Have you ever read a book by a writer you wish you'd never heard of? A book a friend gave you because you’re a champion of regional fiction? A collection of short stories so flat and grim that even 221 pages feels too long?
Pamela Carter Joern’s The Plain Sense of Things makes little sense. This minimalist collection of linked short stories, set in western Nebraska, follows three generations of a family from 1930-1979. Wow, a quick trip, you may think. Maybe it’s like Kate Walbert’s beautifully-written intergenerational novel, A Short History of Women. But while Walbert has a gift for revealing her likable characters through vivid vignettes, Joern has a philosophy of ellipsis. Her prose is so pared-down that one continually expects supporting sentences that never appear. The characters are surfacely so hard and empty that I became squeamish. These downward-spiraling farmers and their wives don’t seem to feel much. They’re uneducated and crude (do you have to be educated to feel?). Sometimes they escape or are driven from the farm, but life is atrocious. Joern describes in a clipped, sometimes poetic, style the bitterness of ignorance and disappointment. A despairing widow, Mary, hits one of her teenage stepdaughters when she lags behind at housework. Later, Mary can’t get out of bed to attend another stepdaughter’s graduation. In Denver, two of the stepdaughters, one married and toting her child with her, pick up two men in a park. On the farm, a young boy masturbates while he watches his aunt nurse her baby. Jake, a failed farmer, takes second place in a singing contest, only to find that the radio station will not air the prize-winners’ performances after all.

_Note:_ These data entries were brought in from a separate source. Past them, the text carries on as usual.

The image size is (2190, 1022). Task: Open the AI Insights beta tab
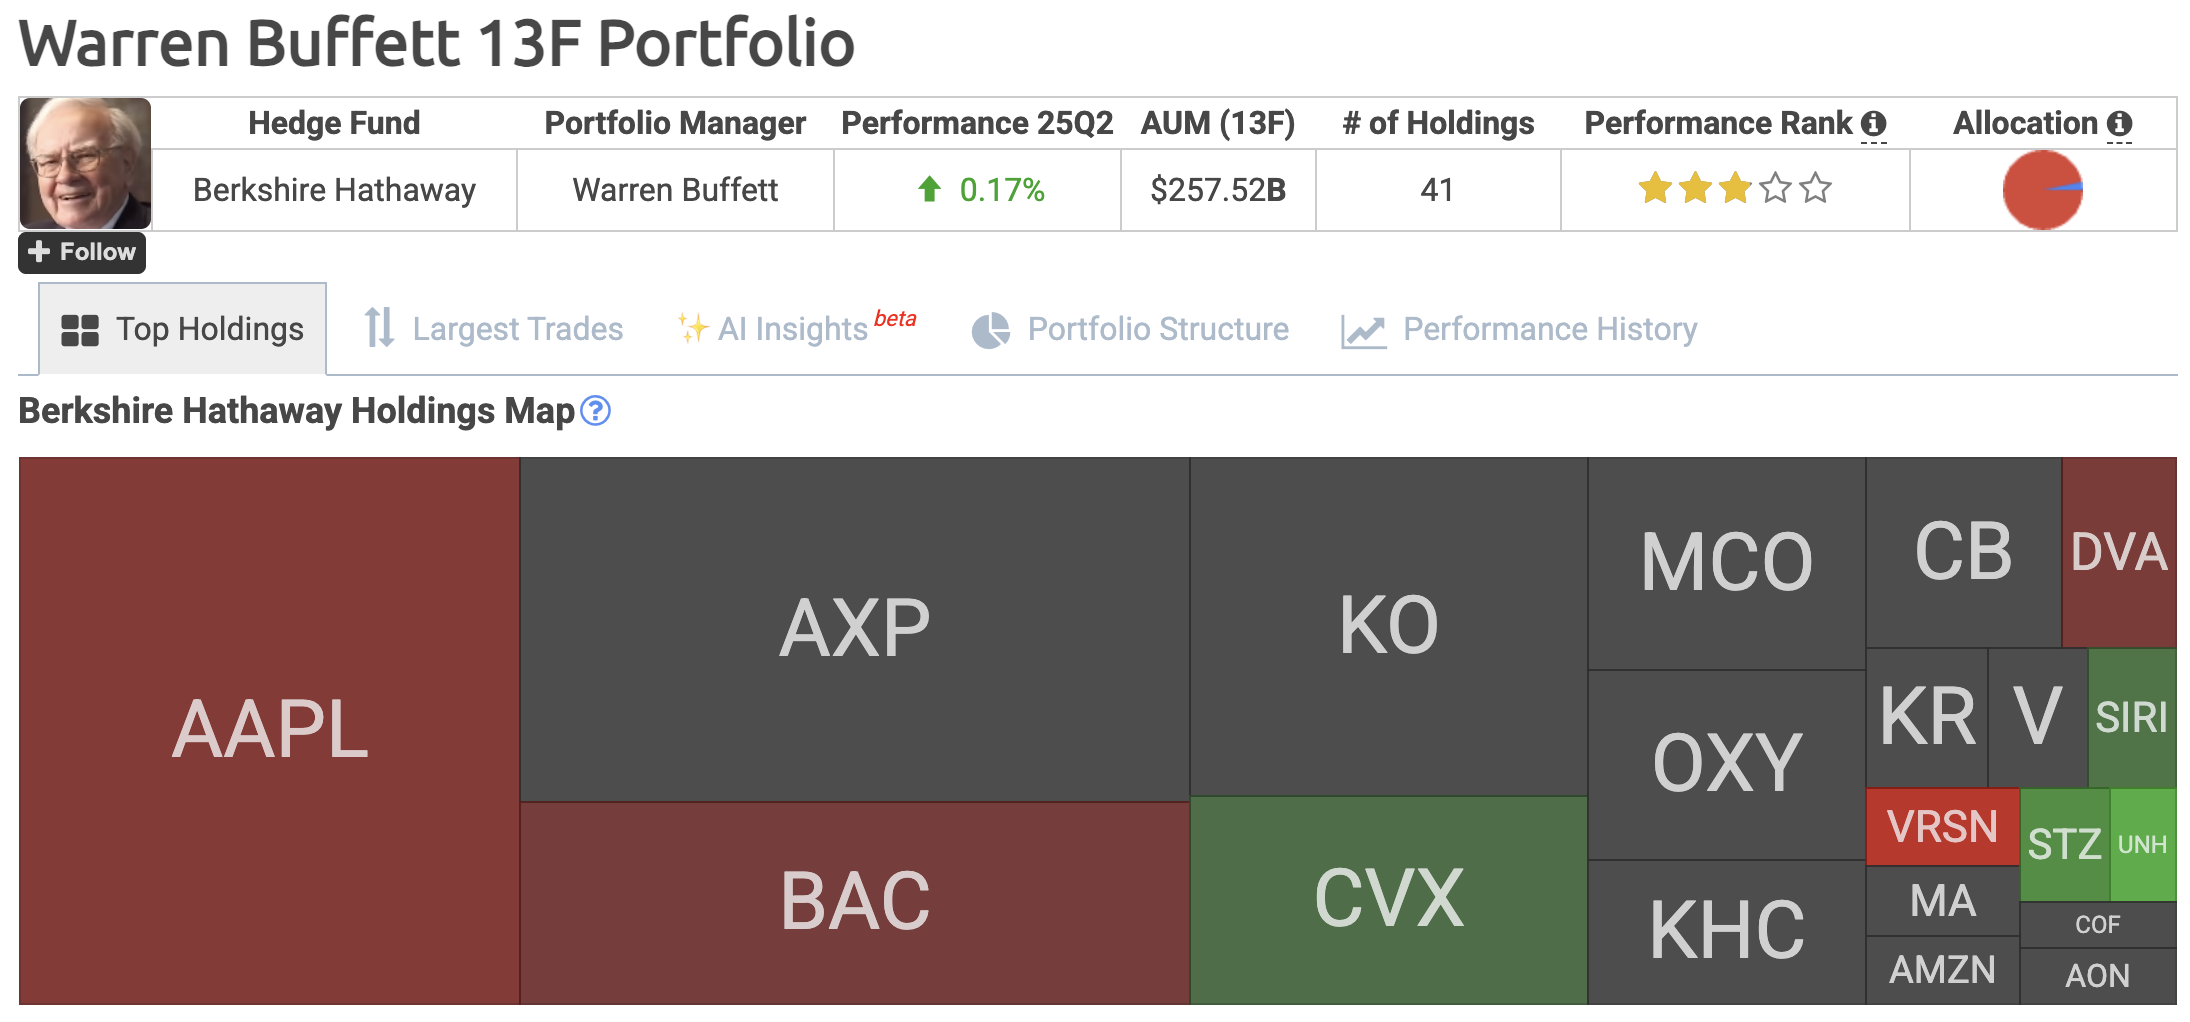[x=795, y=329]
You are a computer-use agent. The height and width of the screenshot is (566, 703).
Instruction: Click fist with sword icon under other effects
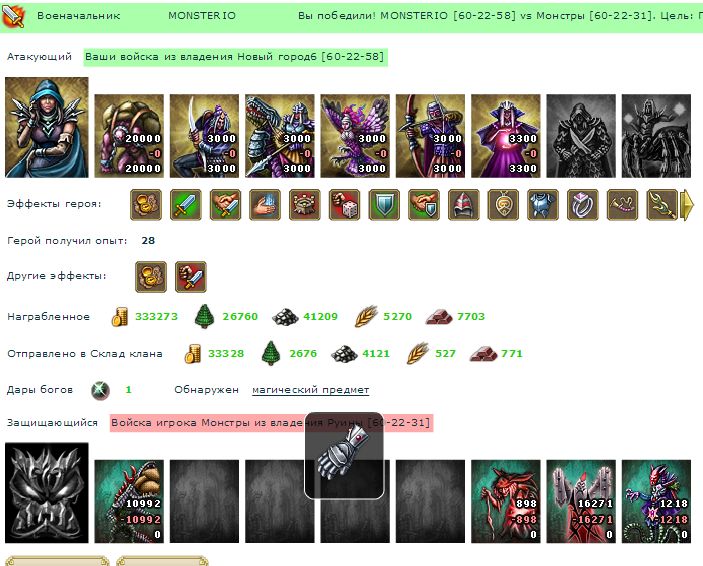coord(191,277)
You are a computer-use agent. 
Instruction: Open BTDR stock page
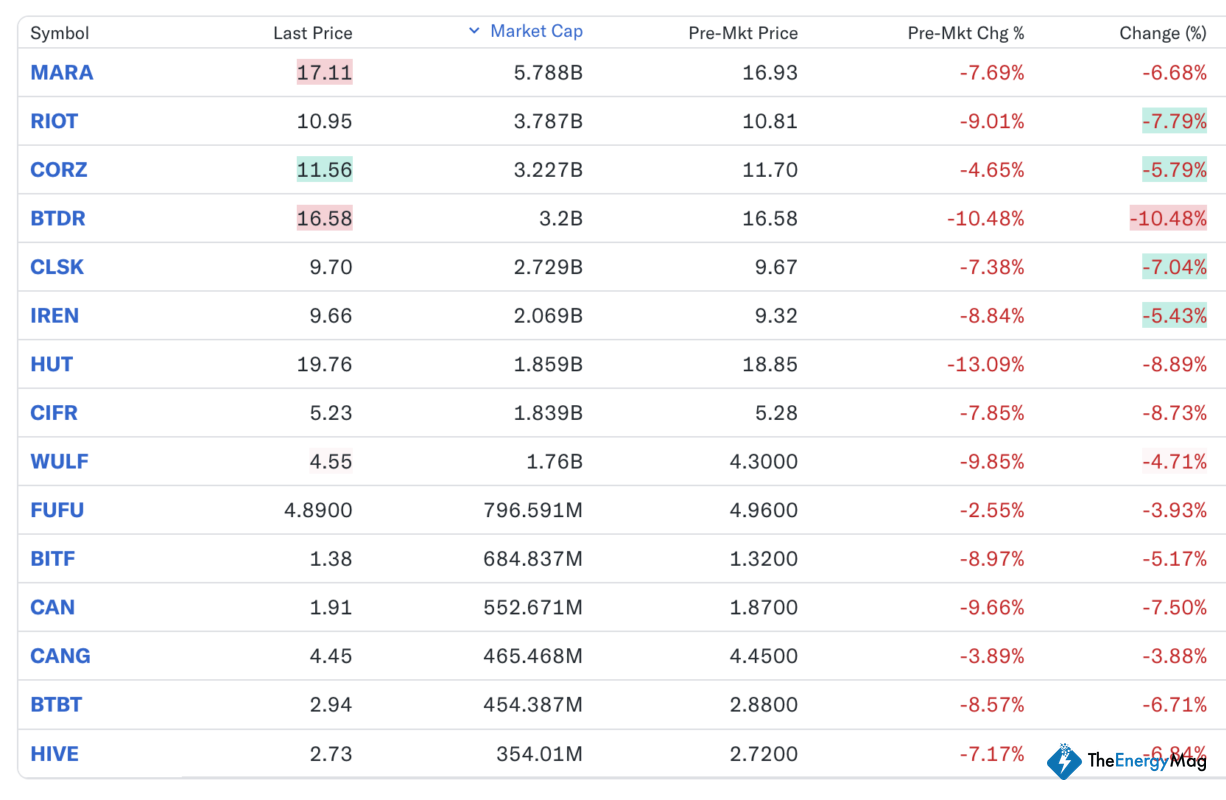tap(58, 219)
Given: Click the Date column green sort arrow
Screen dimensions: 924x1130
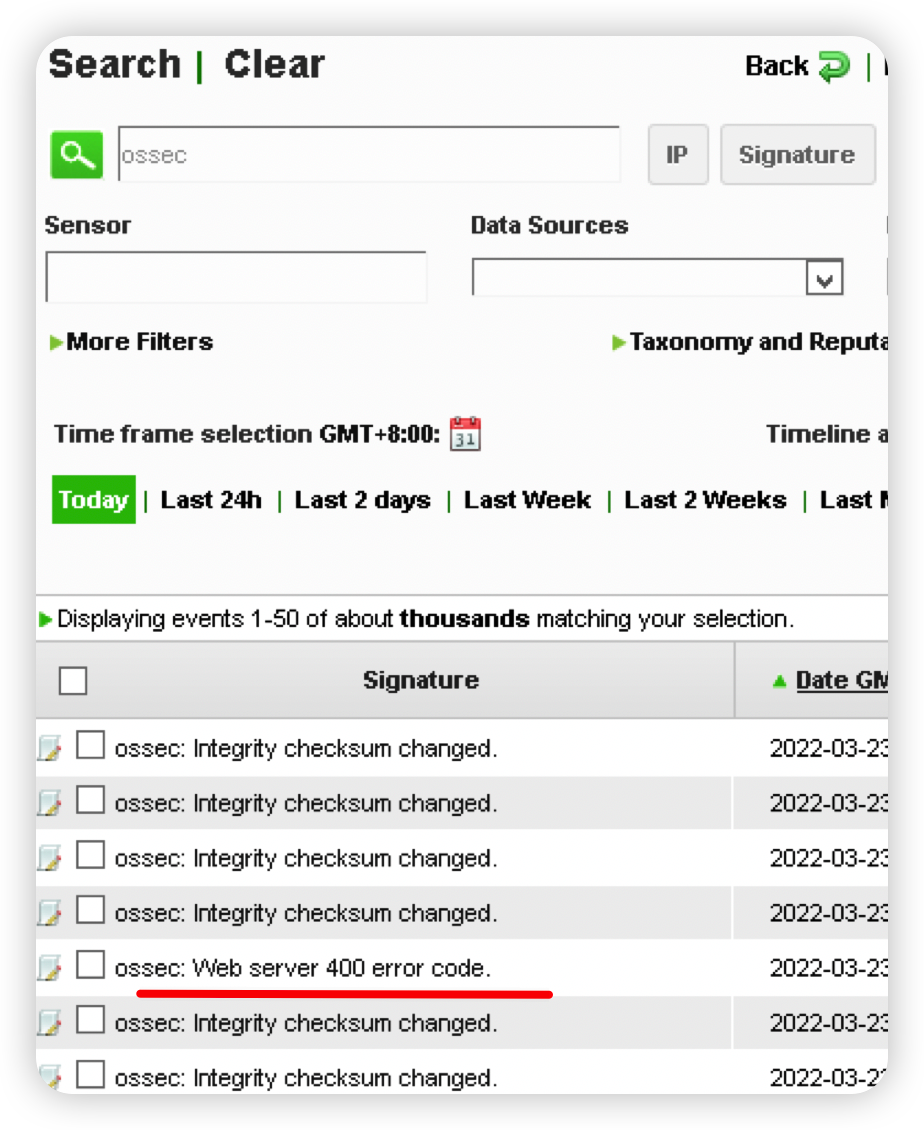Looking at the screenshot, I should [779, 681].
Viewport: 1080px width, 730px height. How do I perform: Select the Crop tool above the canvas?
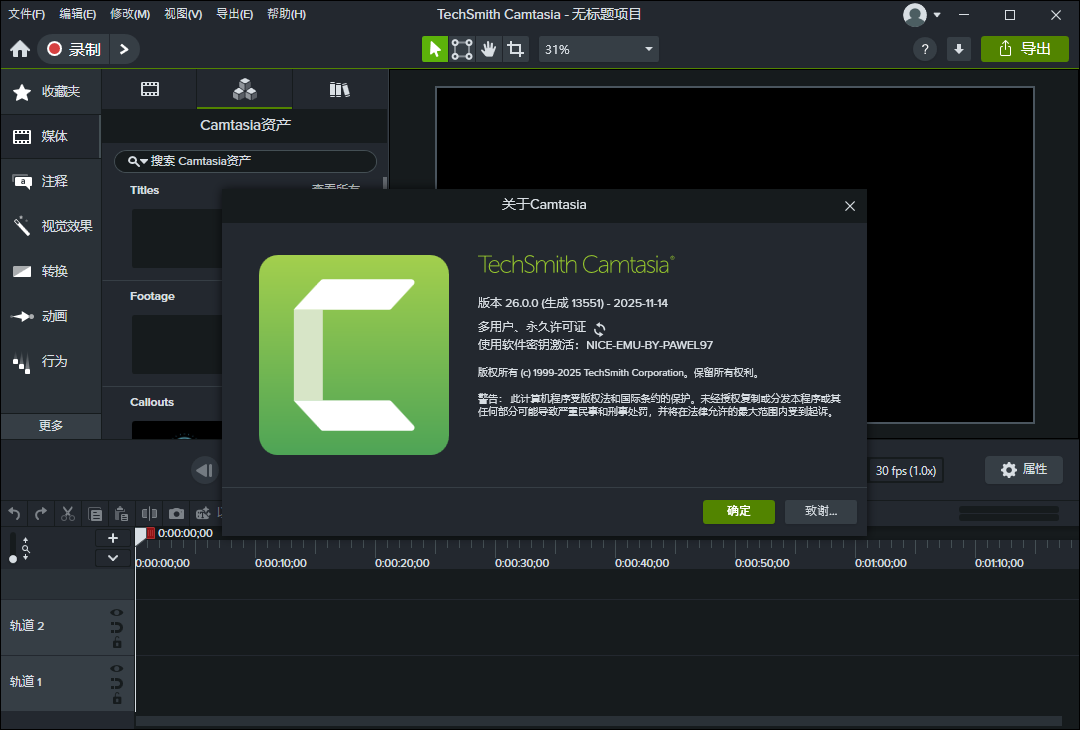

Some of you will like this: it's not for me. Here is a typical paragraph.
“A year later, on a Sunday afternoon, Mary sits at her kitchen table snapping beans. Libby’s got Ruth outside dangling her feet in the horse tank, Edward’s checking on the cattle in the south pasture, and Helen is down for a nap. timmy and Nick walked to Pumpkin Creek with their fishing poles. Grace is hovering over the cook stove and worrying about whether her rice pudding will set up right. Mary has shown her a dozen times how to do it, but Grace doesn’t have the knack.”
I enjoy other minimalist writers: Ann Beattie, Bobbie Ann Mason, Raymond Carver, and Frederick Barthelme. But Joern’s economical descriptions of farm life don’t seem real to me. These characters are so beaten-down, and so undeveloped. Granted, part of it is set during the Depression. But the Depression seems like the highlight for some of these people.
I haven’t finished this book, though I will. My antidote for this super-depressing read is to read cozy Miss Read, a writer I've never enjoyed. Village School is about all I'm up for right now, though.